*Extract provided:*

+ + + + +

I suddenly became overwhelmed with emotion and had another panic attack and hyperventilated. It was awful. Same thing again. Hysterical crying and unable to breathe. Why did this keep happening? I was so embarrassed. My nurse then brought in some other nurses to get me out of bed. It was one of the most physically challenging things I’ve ever done. I sat on the edge of the bed and started bawling. Not because it hurt but just because of how hard and overwhelming it was. I finally made it up to the NICU to see my baby. Even though I’d seen pictures of what she looked like, nothing could prepare me for the wave of emotions that hit me when I saw her.
She was so tiny. Her IV was in her head. There were tubes and wires and beeping everywhere. It was sensory overload. The nurse got her out and I was able to hold her. I was crying and holding her all while trying to hold my pee tank in my lap since I still had my catheter. It was interesting to say the least. Unbeknownst to me, this was all caught on video. I was only allowed about 5–10 min with her. She was put back into her Isolette and I was wheeled back down to my room.
No one can prepare you for the emotions you feel at that time. Your happy she’s ok and that you got to see her. But also, sad that she’s in that situation and so tiny and fragile. I blamed myself. Why did my body betray me like this? Why did it do this to me? I was sad and angry. A few days later I was discharged. Leaving the hospital without my baby was the hardest thing I’ve ever done. It was the most bizarre feeling. Almost like I gave birth, but the baby died. That’s how it felt. I bawled the whole way home. My husband was so sweet and supportive. He felt awful. I was recovering from my C-section while going to the hospital every day to visit her. It was tough. I overdid it a few times.
Despite that, I physically felt pretty good. I was on two blood pressure meds still. NICU life was strange. It was all new to me and it took some getting used to. Eventually we got into a routine. I would visit her every day from 11–2. Each time I left it was like my heart ripping out of my chest, but each time got a little easier.

+ + + + +

*Problems and tasks:*
1. According to the NICU account, during which hours did the writer visit the baby each day?
2. Could you write the next part of the NICU account, starting right after its last sentence?

*Input data:*
+ + + + +

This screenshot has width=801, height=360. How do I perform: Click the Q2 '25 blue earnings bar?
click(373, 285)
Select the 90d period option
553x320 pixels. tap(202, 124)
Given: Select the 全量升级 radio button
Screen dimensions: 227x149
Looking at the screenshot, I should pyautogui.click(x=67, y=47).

+ + + + +

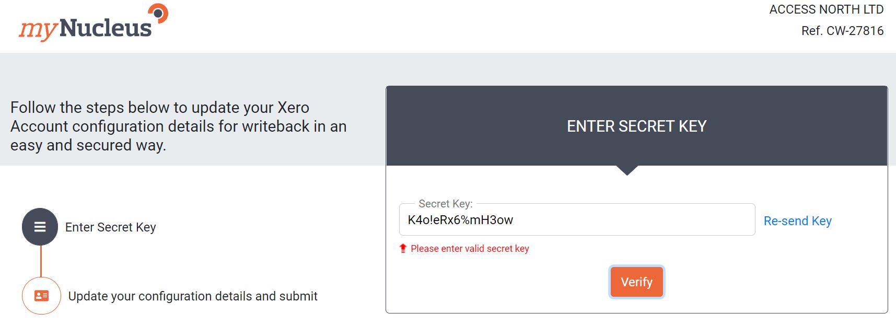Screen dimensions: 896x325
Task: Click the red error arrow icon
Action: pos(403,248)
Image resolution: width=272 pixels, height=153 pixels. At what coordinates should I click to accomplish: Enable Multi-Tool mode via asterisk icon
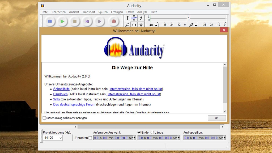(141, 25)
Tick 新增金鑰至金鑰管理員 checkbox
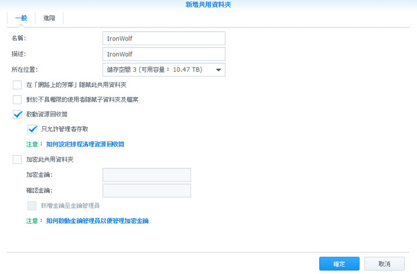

+ + + + +

*Answers for the exercise:*
1. From 11 to 2.

2.
Baby Lillyan did wonderful. She was so strong and needed limited intervention besides what was normal. She progressed so well. Eventually, 5 1/2 weeks later, she came home. That was the best day of my life. I was elated. Also, pretty terrified. We’ve been home for 6 days now. I had my postpartum appointment a couple days ago and found out that I’m struggling with some PTSD. I’ve had nightmares about horrible things happening to my kids and me being unable to protect them. Certain things trigger me, and I will burst into tears. It’s so strange.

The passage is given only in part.